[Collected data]
**********

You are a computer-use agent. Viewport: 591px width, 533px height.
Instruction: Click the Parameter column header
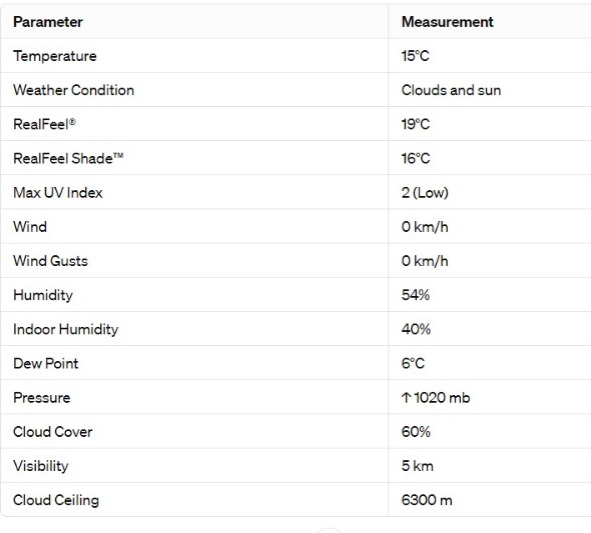(48, 22)
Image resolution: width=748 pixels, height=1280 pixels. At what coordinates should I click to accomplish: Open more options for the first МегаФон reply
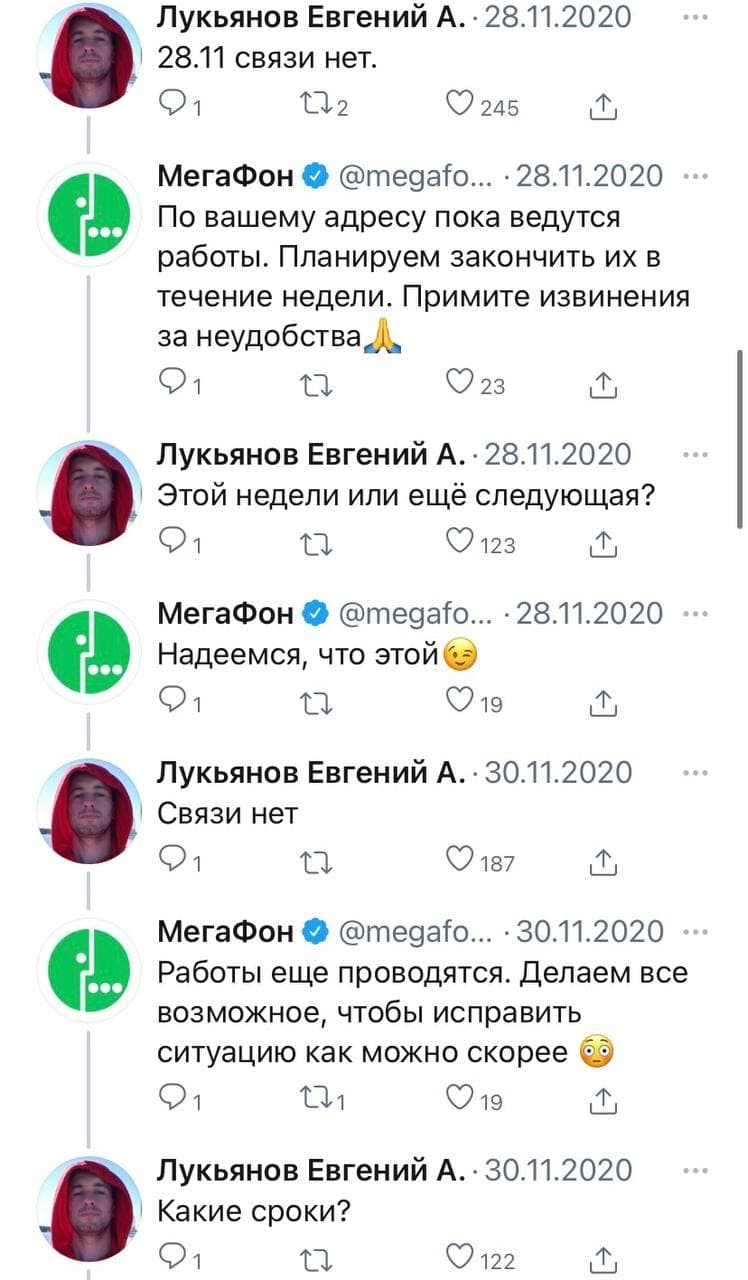pyautogui.click(x=693, y=176)
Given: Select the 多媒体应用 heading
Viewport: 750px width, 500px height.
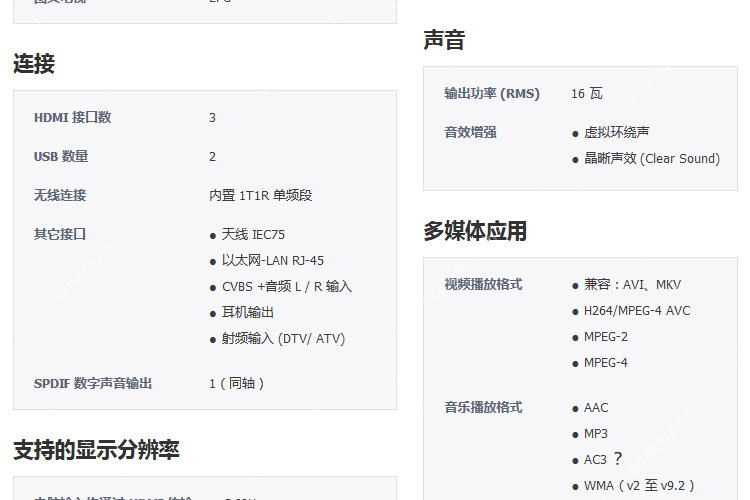Looking at the screenshot, I should click(475, 231).
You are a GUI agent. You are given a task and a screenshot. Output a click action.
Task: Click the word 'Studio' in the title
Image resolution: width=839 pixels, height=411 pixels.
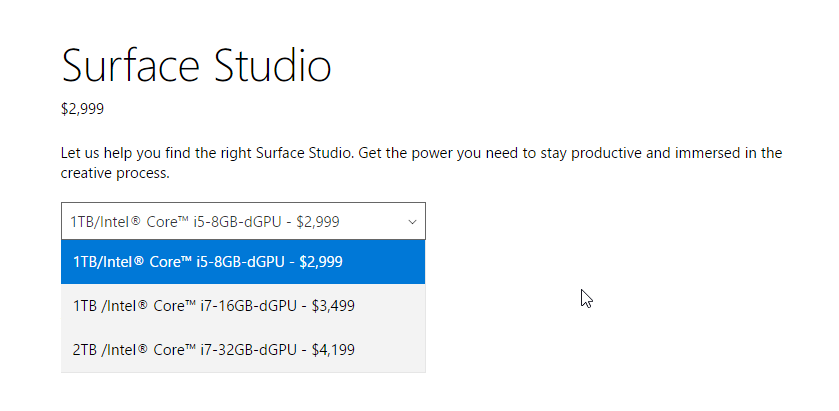click(273, 65)
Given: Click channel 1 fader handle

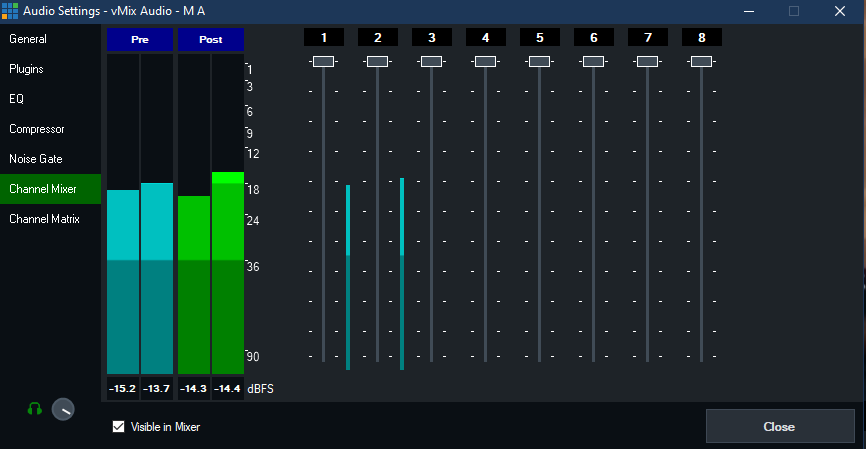Looking at the screenshot, I should (x=323, y=62).
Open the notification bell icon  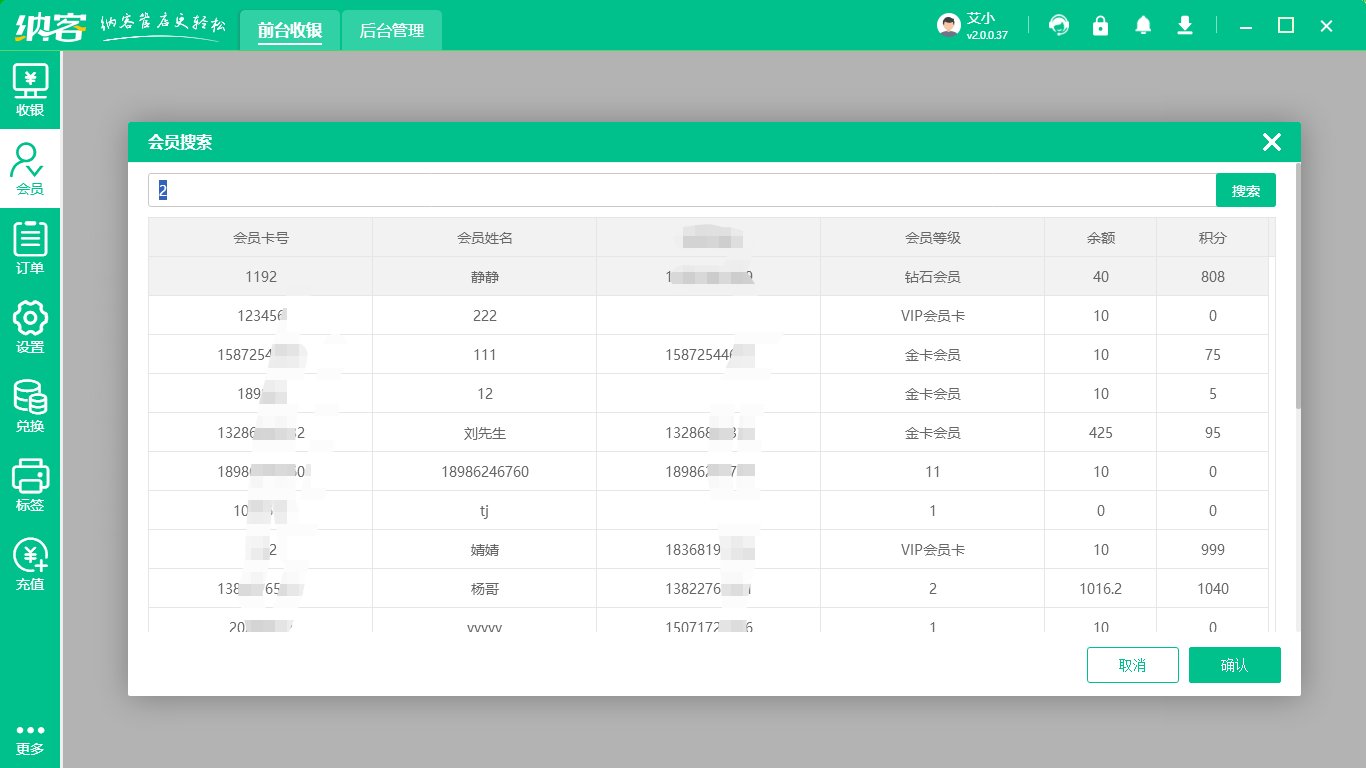pyautogui.click(x=1143, y=26)
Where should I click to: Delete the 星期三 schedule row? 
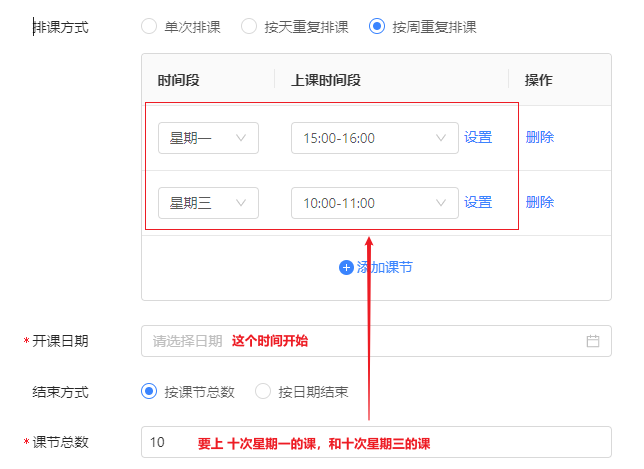point(540,203)
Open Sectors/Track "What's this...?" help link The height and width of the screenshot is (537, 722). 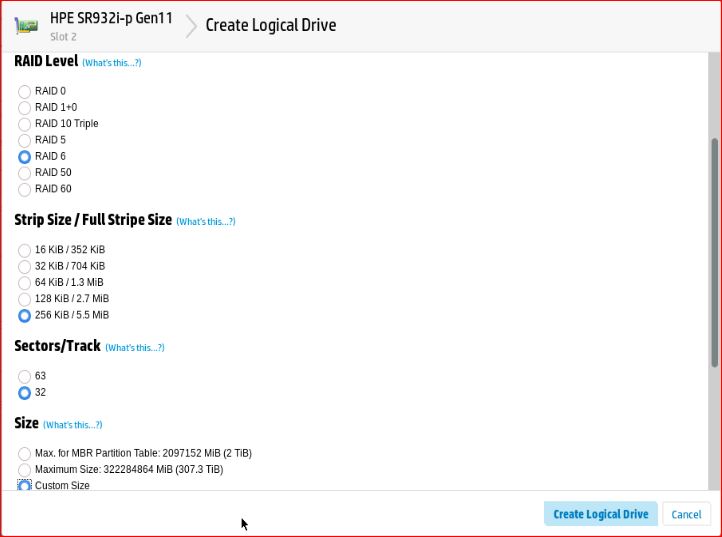click(x=134, y=348)
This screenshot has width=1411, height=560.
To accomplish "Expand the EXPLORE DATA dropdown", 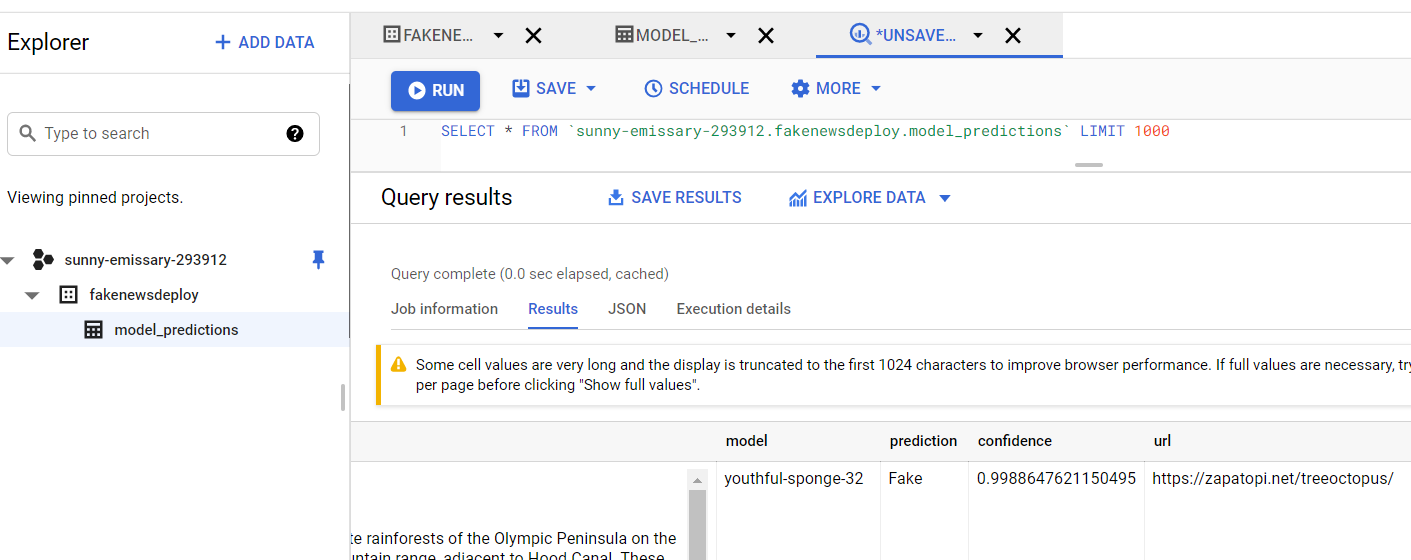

**********

◆ **WHAT THIS TASK INVOLVES**: Go through the records and gather the lines that hold "agent".

◆ **ANSWER BOX**:
You are a computer-use agent. Viewport: 591px width, 533px height.
You are a GUI agent. You are given a task and a screenshot. Output a click action.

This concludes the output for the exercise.